Following the "highly likely" meltdown of the uranium rods at the Fukushima Daiichi power plant, the French nuclear safety organization is accusing Japan of downplaying the importance of the crisis.
André-Claude Lacoste, president of France's national organization for nuclear safety—Institut de Radioprotection et de Sûreté Nucléaire—says that Japan may be underplaying the importance of the crisis, pointing out that we are "at least on level 5 and perhaps even level 6." Lacoste says that, despite what the the IAEA is saying, a potential Chernobyl cannot be ruled out. The IRSN is responsible for the safety of 58 nuclear reactors in French soil—three times more reactors than Japan.
An example of a level 5 nuclear event was the March 28, 1979 Three Mile Island in Harrisburg, PA, where design and operation errors lead to partial exposure of nuclear fuel rods and partial meltdown.

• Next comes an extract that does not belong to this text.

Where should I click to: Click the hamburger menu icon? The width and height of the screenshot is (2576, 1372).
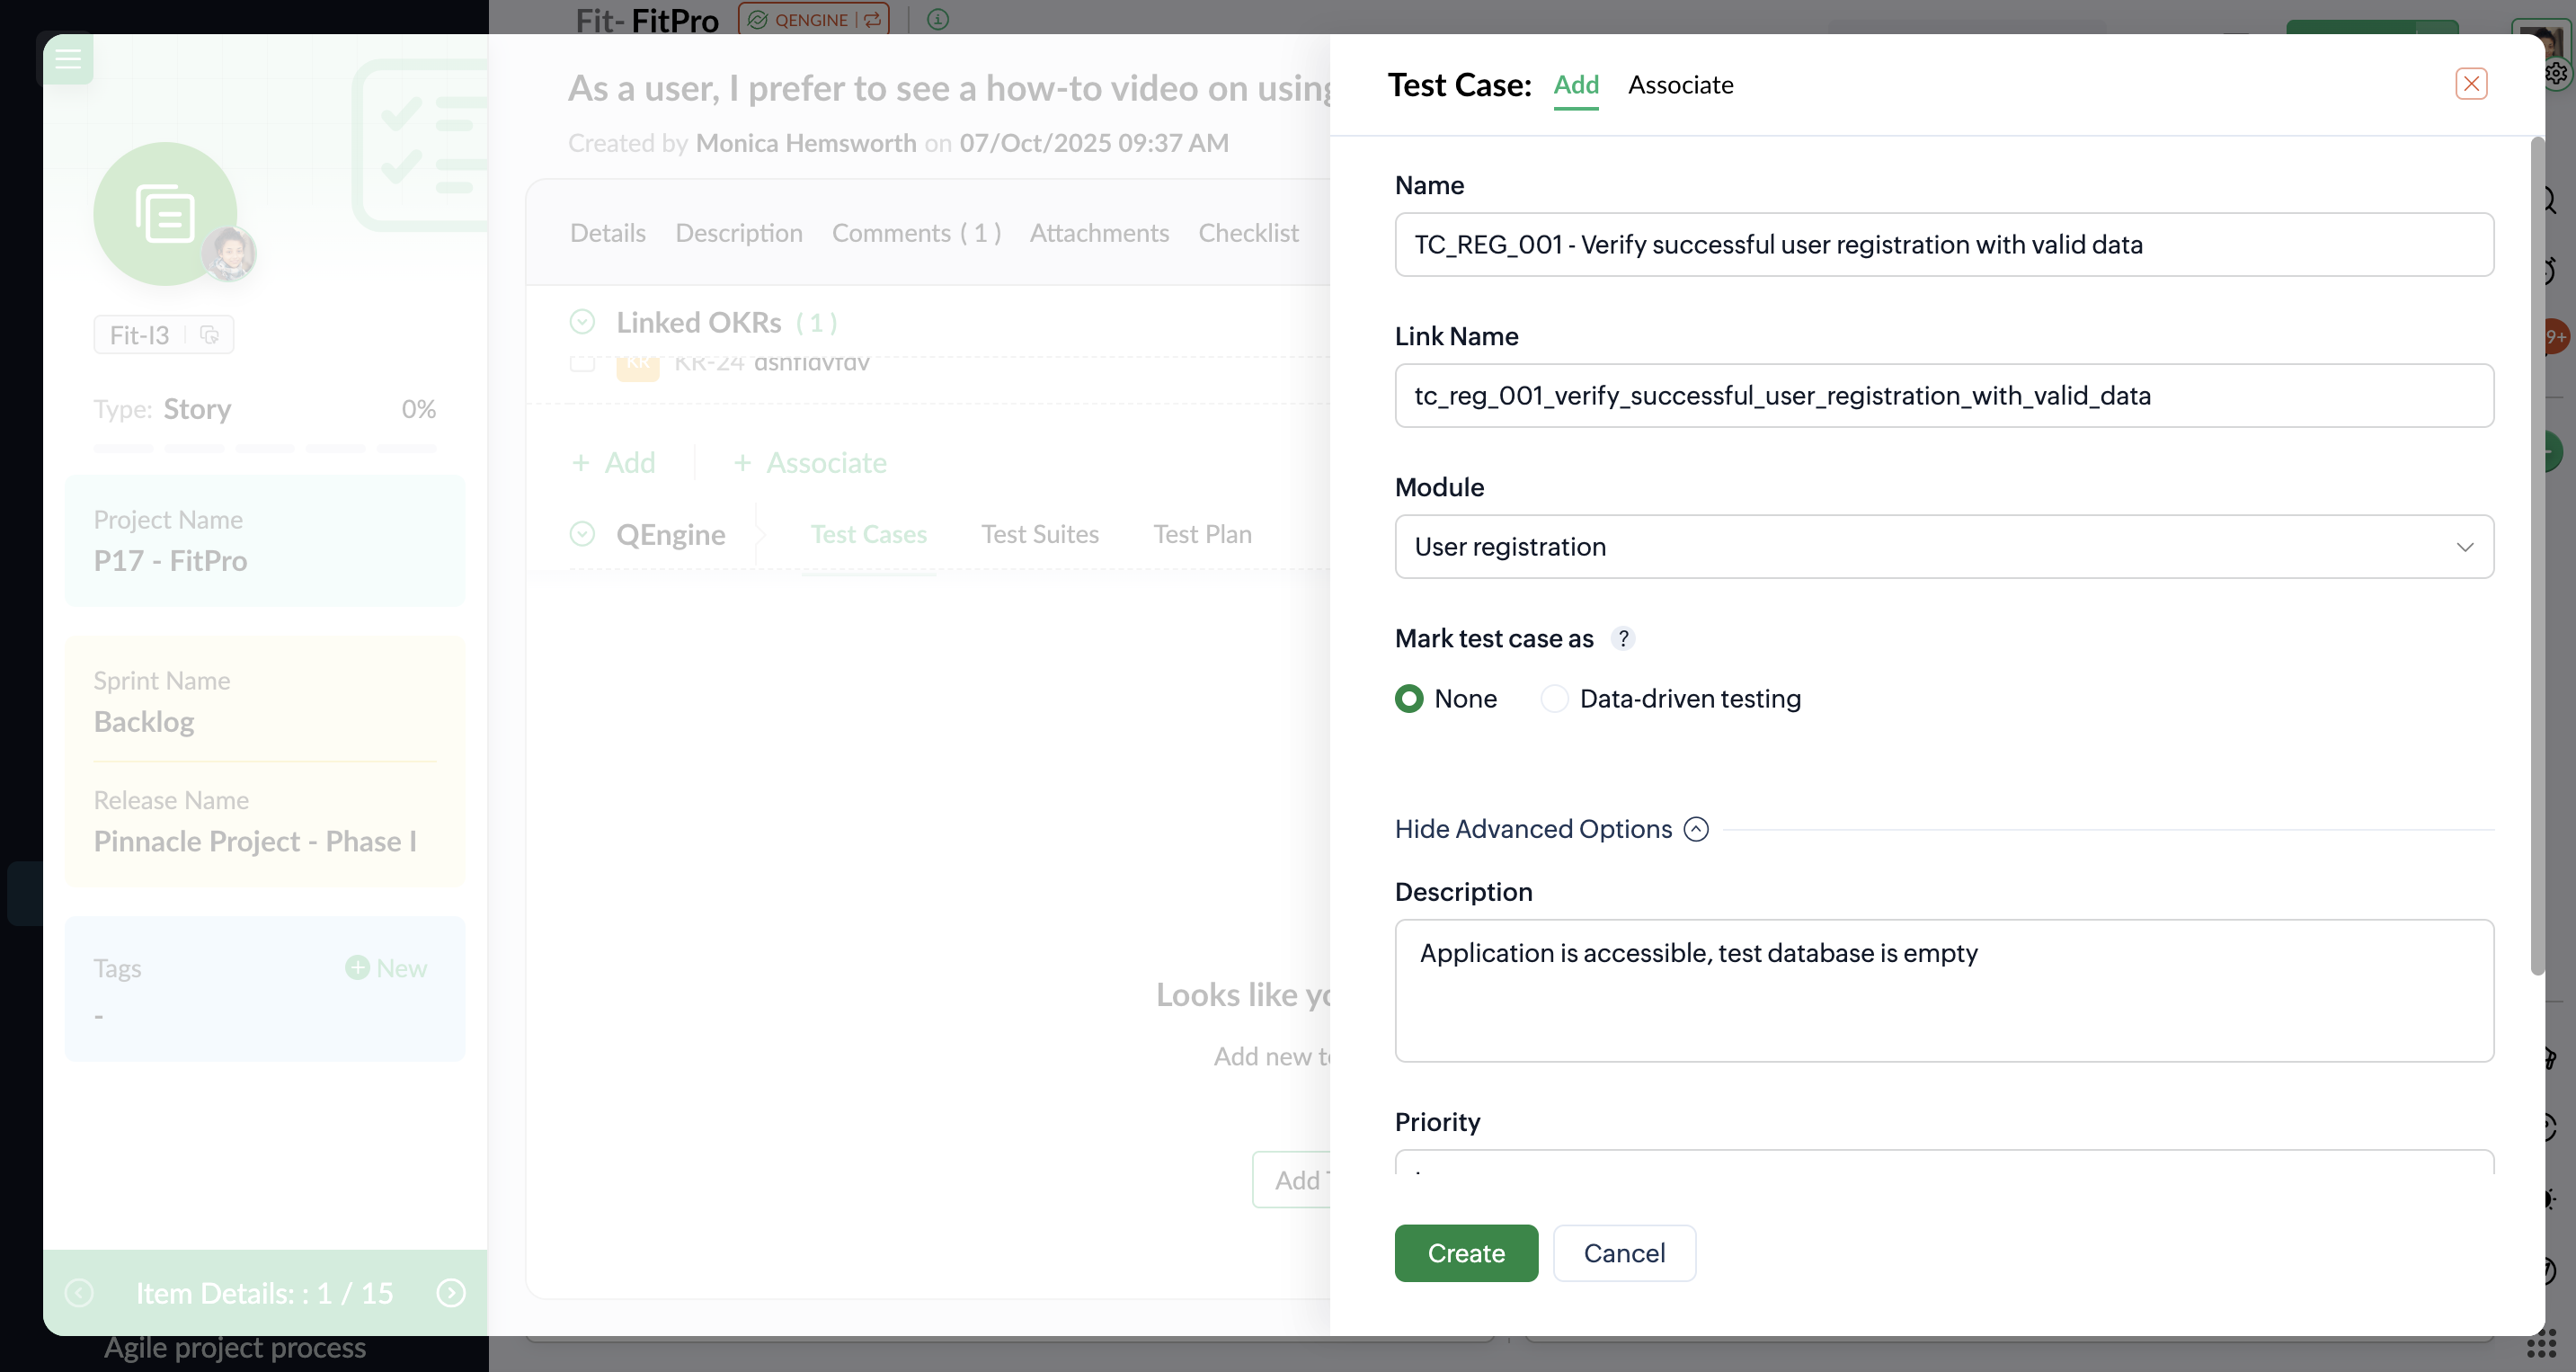click(68, 58)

As a result, radioactive gases were released to the atmosphere.
Impact on People and Environment
• Limited release of radioactive material likely to require implementation of some planned countermeasures.
• Several deaths from radiation.
Impact on Radiological Barriers and Control
• Severe damage to reactor core.
• Release of large quantities of radioactive material within an installation with a high probability of significant public exposure. This could arise from a major criticality accident or fire.
After keeping the crisis management at the national level, the Japanese government is now asking for help from the IAEA (International Atomic Energy Agency), according to Yukiya Amano, director of the United Nations atomic organization. Amano says that it can't go up to a level 7 because the reactor design makes this extreme case impossible.